Edward C. Luck (17 October 1948 - 16 February 2021) was an American professor, author, and expert in international relations. He served as the United Nations Secretary-General’s Special Adviser on the Responsibility to Protect between 2008 and 2012, appointed at the Assistant Secretary-General level. He was replaced by Jennifer Welsh of Canada. Previously he was Vice President of the International Peace Institute as well as the director of the Center on International Organization of the School of International and Public Affairs at Columbia University. He also served as Dean of the Joan B. Kroc School of Peace Studies at the University of San Diego between 2012 and 2013. From 2015 to 2021 Luck was the Arnold A. Saltzman Professor of Professional Practice in International and Public Affairs at the School of International and Public Affairs at Columbia University. He also served on the International Advisory Board of the Global Centre for the Responsibility to Protect.

==Biography==
Luck received his BA in international relations from Dartmouth College. He earned his MA, MPh, and PhD in political science from Columbia University, as well as an MIA from Columbia's School of International and Public Affairs and a Certificate of the Harriman Institute.
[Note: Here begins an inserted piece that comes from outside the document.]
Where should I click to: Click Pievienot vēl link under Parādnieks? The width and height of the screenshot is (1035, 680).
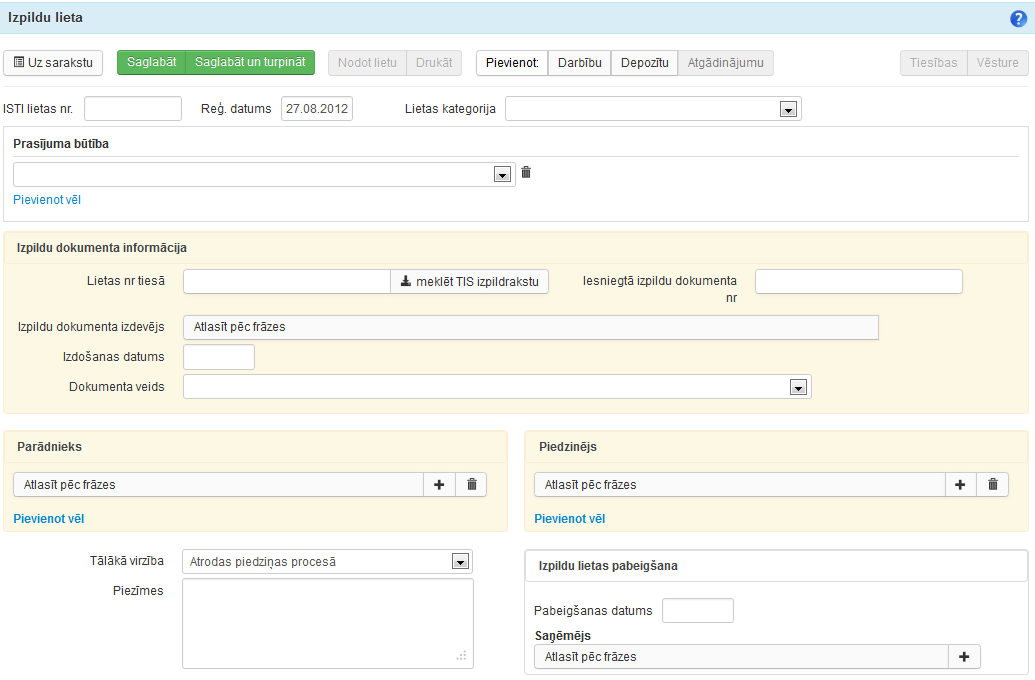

From 1984 to 1994 Luck was the president and CEO of the United Nations Association of the USA (UNA-USA); he was president emeritus of that organization from 1994 to 1998). Between December 1995 and July 1997, Luck was a senior consultant to the Department of Administration and Management of the United Nations, and a staff director of the General Assembly's Open-Ended High-Level Working Group on the Strengthening of the United Nations System.

Before joining the faculty at Columbia as Professor of Practice in International and Public Affairs, Luck founded and was executive director of the Center for the Study of International Organization, a research institute jointly established by the New York University School of Law and the Woodrow Wilson School of Public and International Affairs of Princeton University.

==United Nations==
On 21 February 2008 Luck was appointed Special Adviser at the Assistant Secretary-General level to the United Nations by UN Secretary-General Ban Ki-moon. Luck was responsible for developing the three-pillar approach to the practical implementation of the Responsibility to Protect (R2P) and was widely considered as one of the leading international scholars of the emerging norm. He also wrote and spoke widely about the "individual responsibility to protect" - the collective responsibility all human beings to take meaningful practical action to protect one another from genocide, crimes against humanity and war crimes.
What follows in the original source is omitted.